Nasza Loteria SR - pasek na kartach artykułów

Analiza Legii: W polskiej lidze nie ma drużyny, której nie da się pokonać

(rk)/ Pogoń Szczecin
Wladimer Dwaliszwili (z lewej) najprawdopodobniej zagra na szpicy gospodarzy.
Wladimer Dwaliszwili (z lewej) najprawdopodobniej zagra na szpicy gospodarzy.
Sławomir Rafałowicz odpowiedzialny jest za cotygodniową analizę rywali Pogoni Szczecin. Tym razem na tapet wziął Legię Warszawa.

Legia borykała się z kilkoma urazami, jednak pomogła w tym przerwa reprezentacyjna. Trener Jan Urban będzie mógł skorzystać z większości swoich zawodników.

- Wraca grupa kontuzjowanych, rywal ma coraz większe pole manewru - twierdzi, dla oficjalnej strony klubu, Rafałowicz. - Wiemy o tym, jak szeroką kadrą dysponuje Legia. Nawet przy urazach potrafili wszystko połatać.

W jakim ustawieniu najczęściej grają nasi dzisiejsi rywale?

- Mają bardzo mocne skrzydła, groźnym elementem są dobre dośrodkowania z bocznych sektorów boiska - podkreśla szef banku informacji w Pogoni Szczecin. - Z przodu jest Dwaliszwili, który umie przytrzymać piłkę i świetnie gra tyłem do bramki. W środku pola panuje duża rotacja. Gra tam dwójka defensywnych pomocników i jeden podwieszony pod napastnika. Na "dziesiątce" być może zagra powracający po urazie Radović. Na stoperze od jakiegoś czasu gra sprawdzony duet, czyli Dossa Junior i Rzeźniczak. Trzeba uważać na bardzo dobre dośrodkowania Brzyskiego. To mocny argument Legii i rzecz powtarzalna w ich grze.
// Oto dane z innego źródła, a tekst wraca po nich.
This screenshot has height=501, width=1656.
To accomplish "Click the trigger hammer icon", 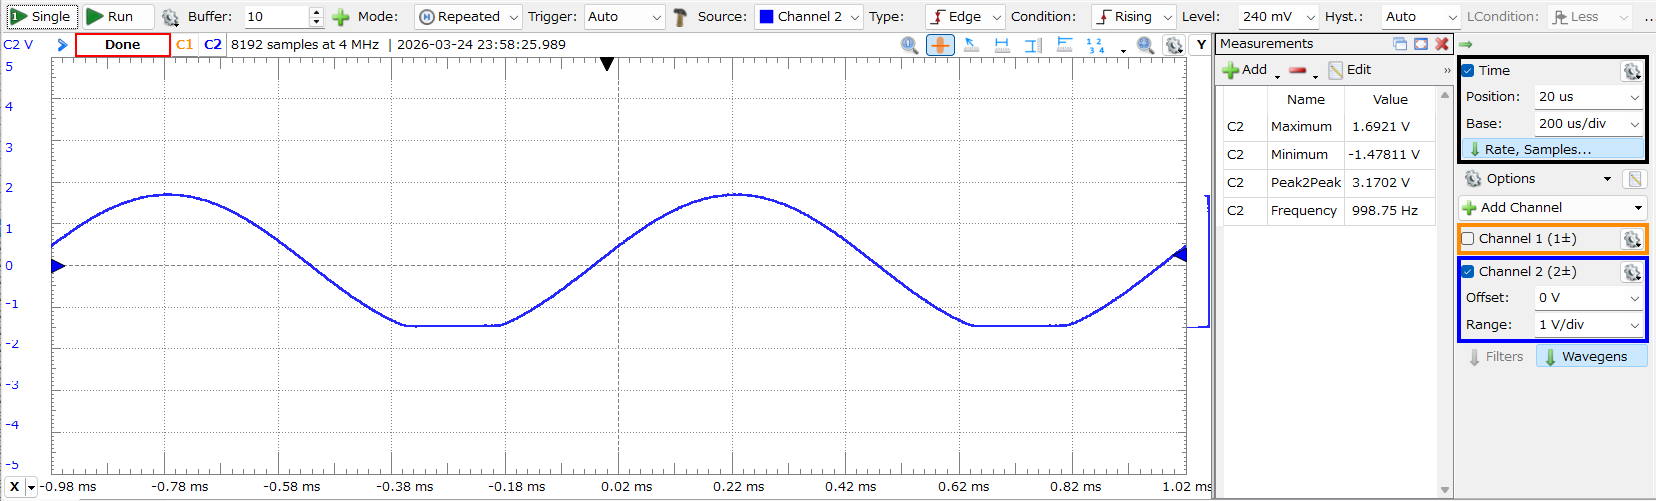I will tap(680, 17).
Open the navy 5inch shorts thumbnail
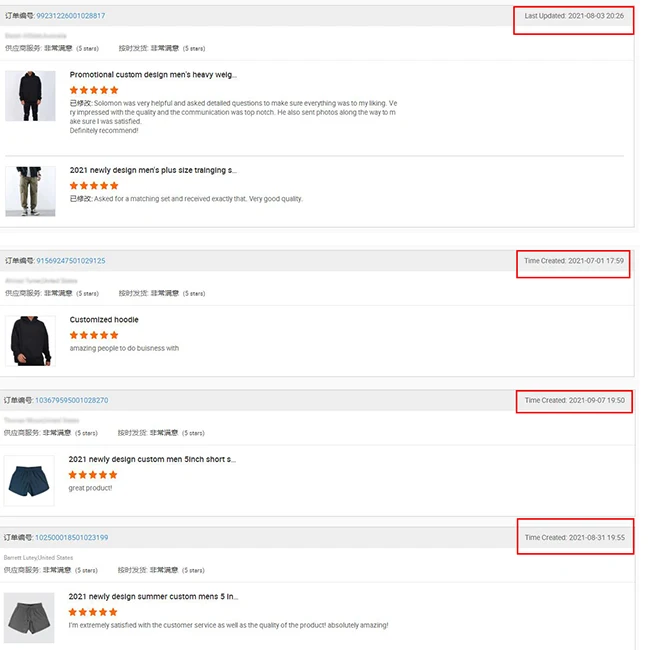Image resolution: width=650 pixels, height=650 pixels. pyautogui.click(x=30, y=479)
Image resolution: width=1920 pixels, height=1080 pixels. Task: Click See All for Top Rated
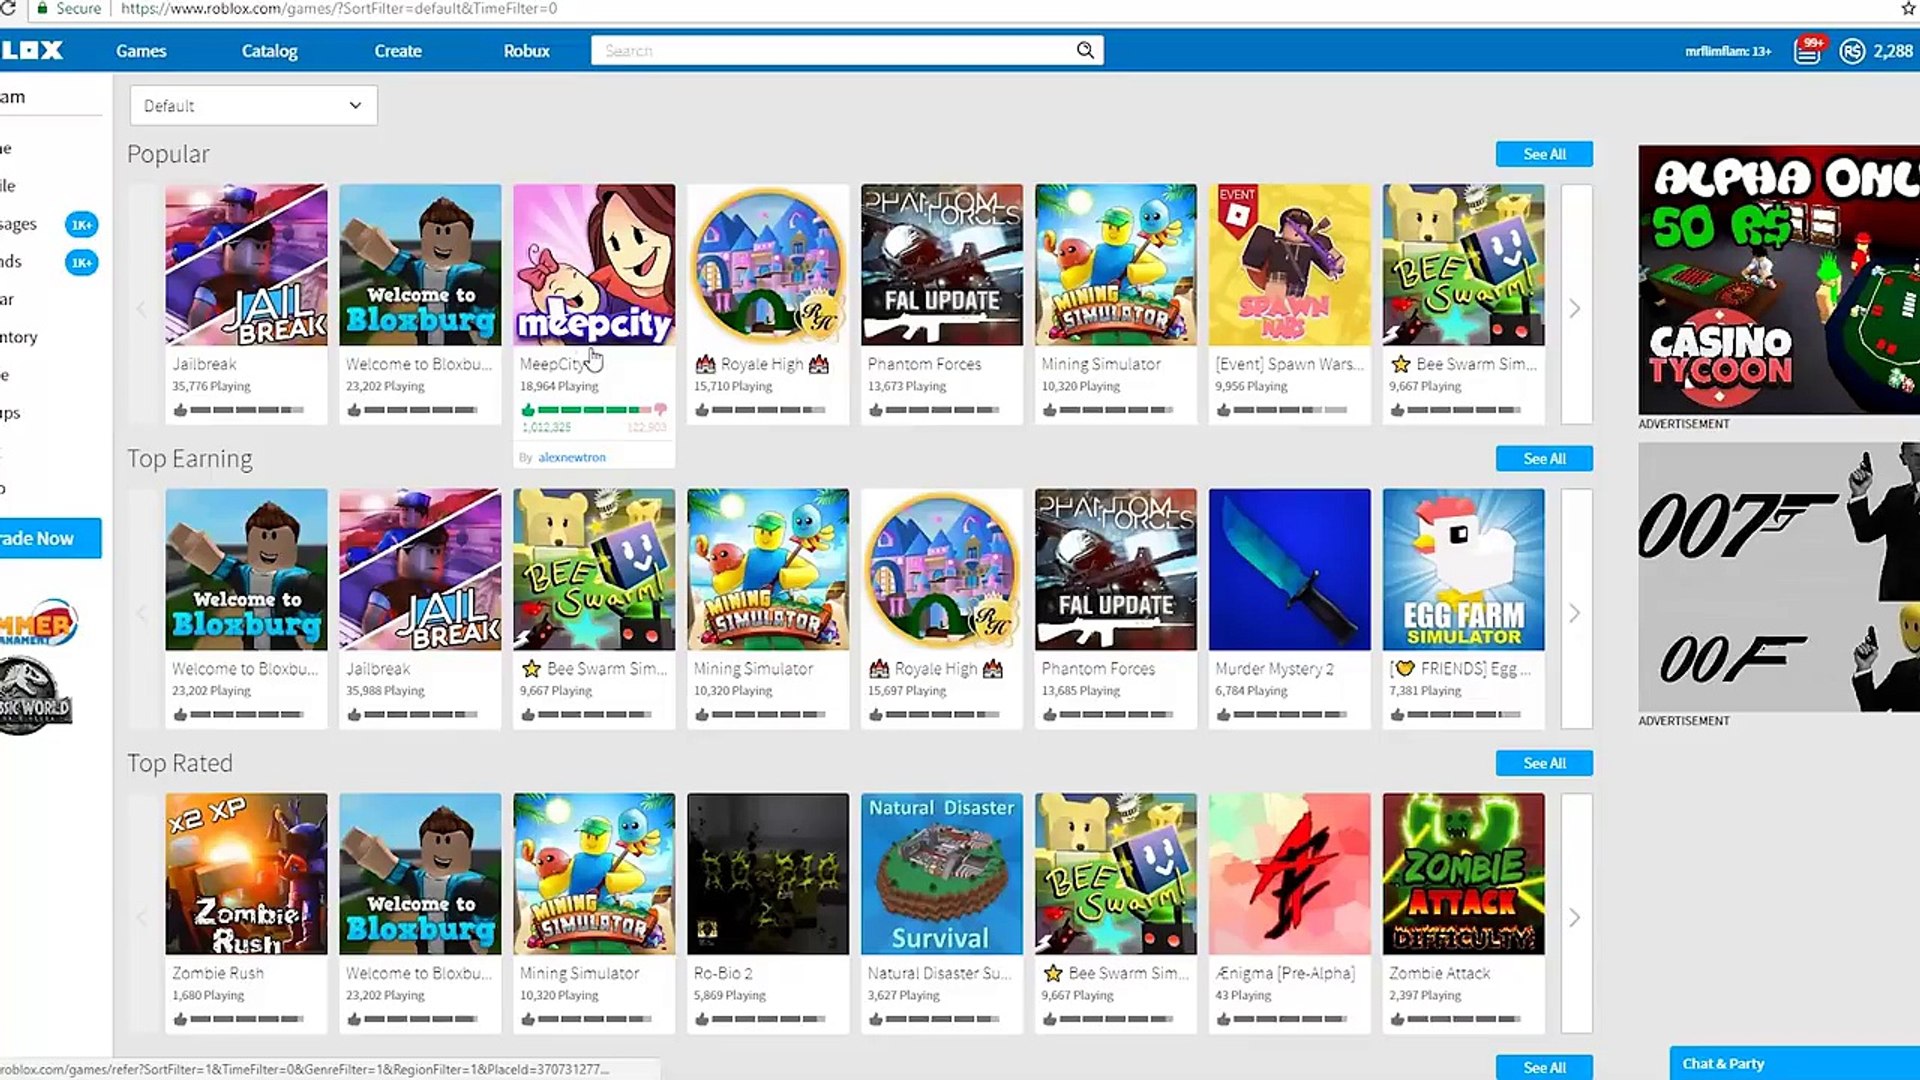coord(1543,763)
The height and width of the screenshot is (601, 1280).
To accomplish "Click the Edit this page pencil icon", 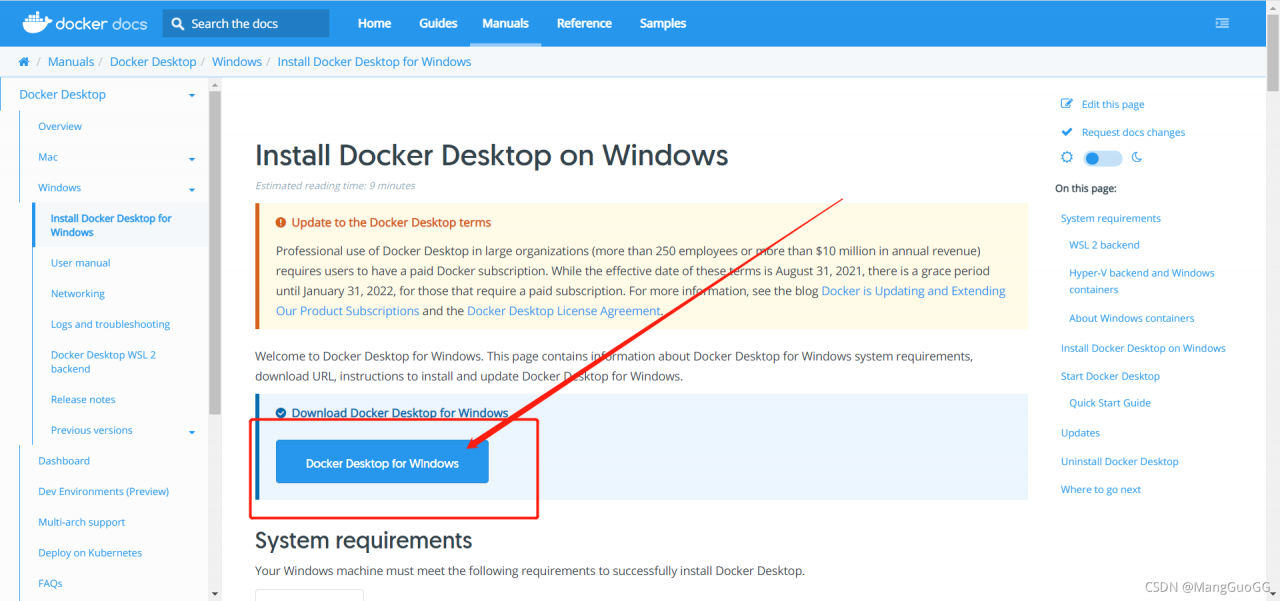I will [x=1067, y=103].
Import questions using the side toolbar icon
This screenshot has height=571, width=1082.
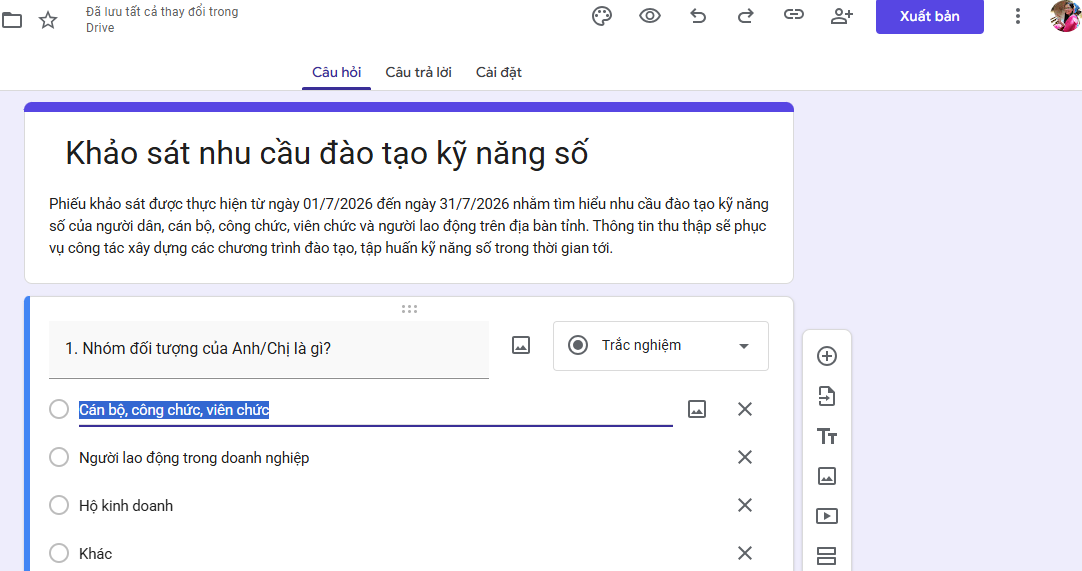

Jak więc pokonać drużynę mistrza Polski? Zdaniem sztabu Pogoni, trzeba poczekać na swój moment i zachować skuteczność.

- Trudno dominować nad Legią przez 90 minut, ale będziemy starać się to robić długimi fragmentami. Poszukamy fazy meczu, w której uda się wykorzystać nasze atuty - kończy Rafałowicz.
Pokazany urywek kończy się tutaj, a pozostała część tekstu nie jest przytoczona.